We now have access to industry-leading professionals, many of whom have been working on the guidelines since their inception decades ago. They understand both the spirit and letter of the codes and have no axe to grind. They can therefore provide us with high-level support that wasn’t previously available to Washington design professionals and the Department of Health under the old process.
A second benefit comes from the quality of the Health Guidelines Revision Committee itself. Its 125 members include some of the best-known physicians, architects, engineers, facilities experts, health care administrators, authorities having jurisdiction and infectious control professionals in the country.
They bring a phenomenal background of knowledge and health care experience to the table, including access to a multitude of evidence-based research ensuring that the industry is being guided in the right direction.
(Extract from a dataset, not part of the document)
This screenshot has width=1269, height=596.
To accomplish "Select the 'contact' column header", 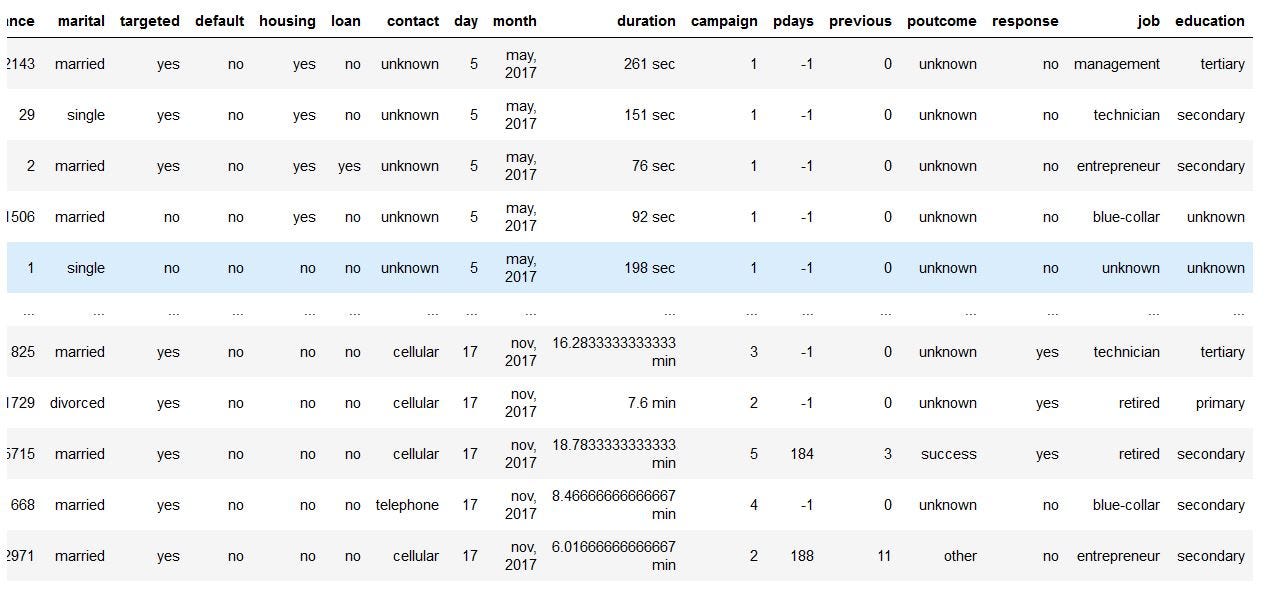I will (x=413, y=21).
These benefits explain why the Washington State Society for Healthcare Engineering has also been so involved in adoption of the guidelines. This group of health care professionals has been proactive in adding their knowledge and experience to Washington’s adoption process. It helps that every state is able to write its own amendments to the guidelines, too.
As a group, the society has proposed several amendments that make a lot of sense for our state, such as the ability to challenge the single-bed requirement, humidification and decontamination issues and other pertinent items.